In this work, we present the results of numerical modelling of nonlinear pulse propagation in multimode optical fibers leading to discretized conical emission.

Nonlinear optics is a branch of optics dealing with phenomena that are a consequence of light-induced modifications to the optical properties of matter. Optical fibers are a very attractive medium for studying nonlinear phenomena. Due to the small size of the core and the geometry of the fibers, which allows light to propagate over very long distances, the waveguides can show non-linearity even for relatively low power of the initial pulses.

The significant part of the research on nonlinear phenomena in optical fibers concerns single-mode optical fibers. Due to their design, they allow only one mode to propagate for a given light frequency. In practice, they are used in fiber-optic networks to transmit information. Recently, the interest in multimode fibers brought interesting results concerning spatiotemporal nonlinear effects and intermodal frequency conversion [1–3]. This interest is related to the potential use of multimode optical fibers in telecommunications networks. In this type of fibers, for a given frequency, there are many spatial distributions of the guided light. Sending information in different modes allows for a further multiplication of throughput, although it requires the development of methods of sending, redirecting and receiving information in many modes simultaneously [4].

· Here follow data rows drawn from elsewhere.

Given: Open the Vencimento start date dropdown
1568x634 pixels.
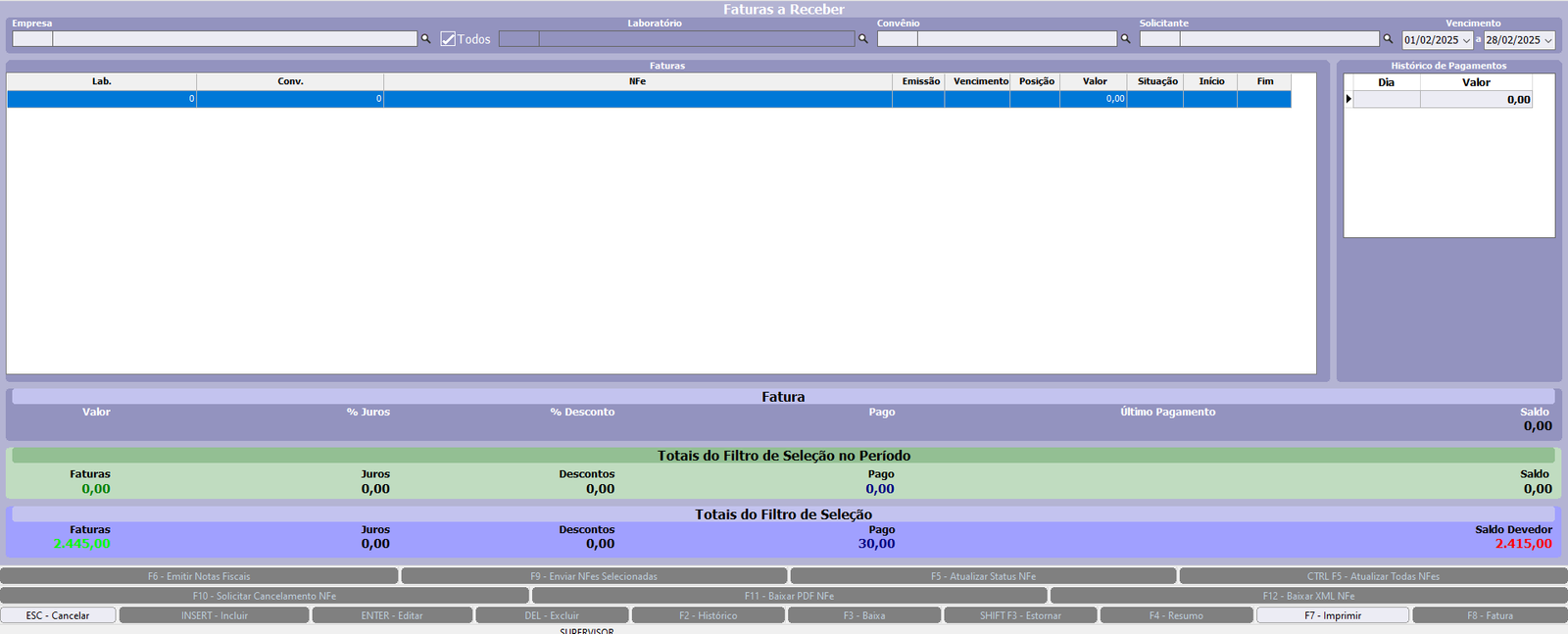Looking at the screenshot, I should pyautogui.click(x=1466, y=40).
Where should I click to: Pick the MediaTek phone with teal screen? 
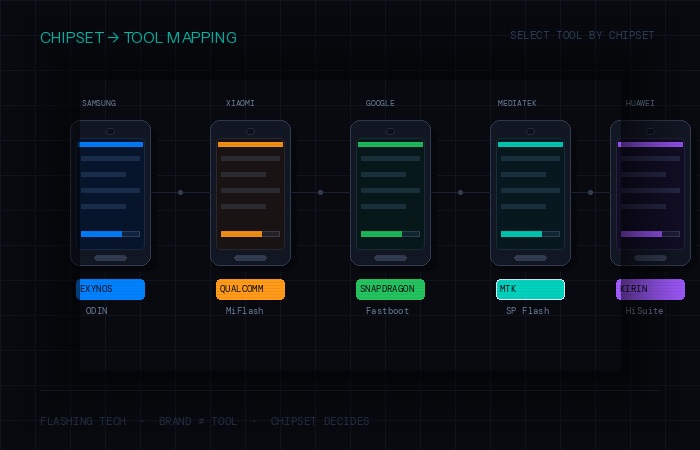[530, 192]
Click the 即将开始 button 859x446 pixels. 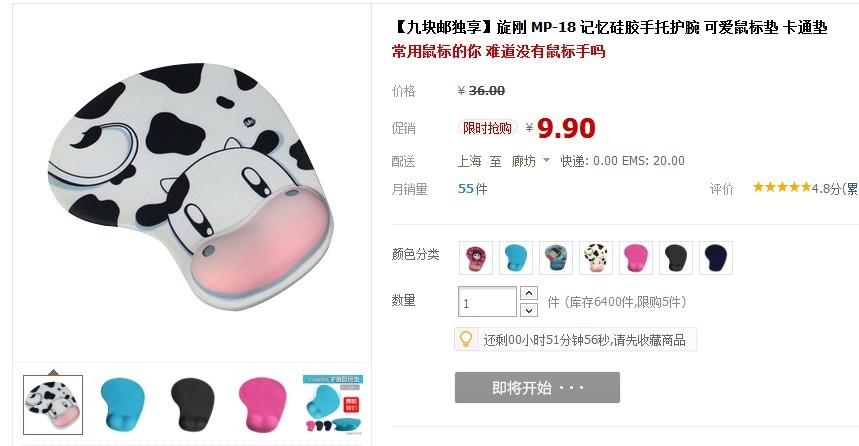coord(537,387)
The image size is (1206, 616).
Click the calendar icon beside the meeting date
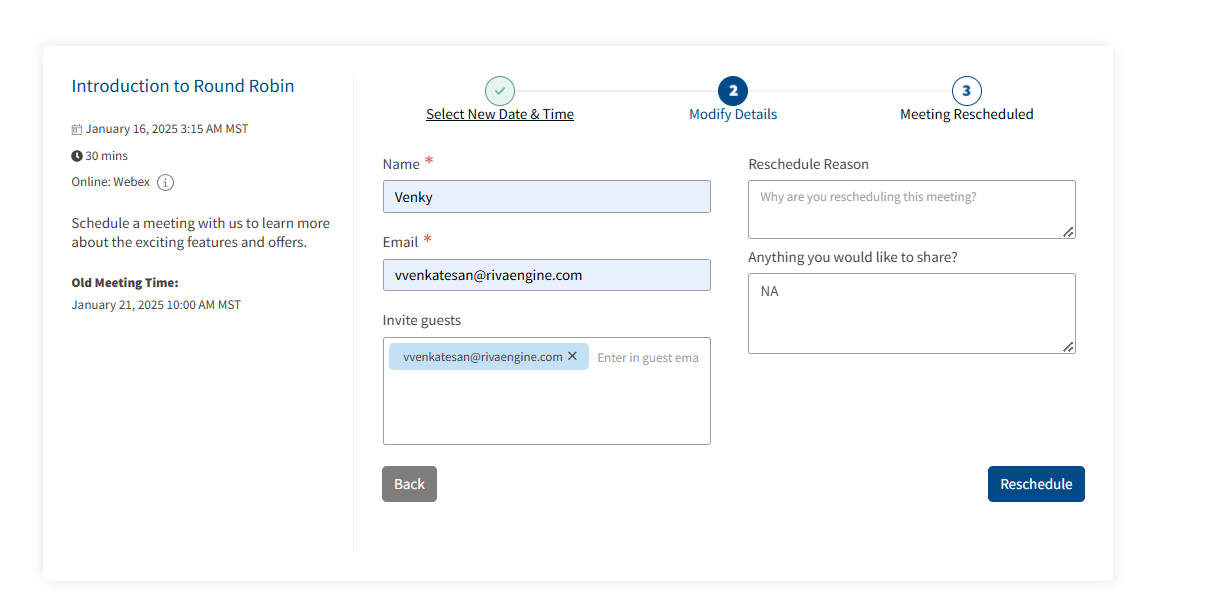click(77, 129)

Multimode optical fibers can support multiple guided modes for a given wavelength. Their number is determined by the optical frequency and the refractive index profile of investigated fiber. Each guided mode propagates in a specific manner, which could be shown as its electromagnetic field distribution. Identification of linearly polarized (LP) modes is based on determining the number of extremes along two field cross-sections: radial and transversal. The field distribution of the same mode could be slightly different depending on wavelength and reflective index profile.

At the same time, we can think of a multimode fiber as a transition material between a bulk material and a single-mode fiber. This makes them ideal for exploring the connection between nonlinear phenomena occurring in these two material mediums. One of such nonlinear phenomena is a conical emission…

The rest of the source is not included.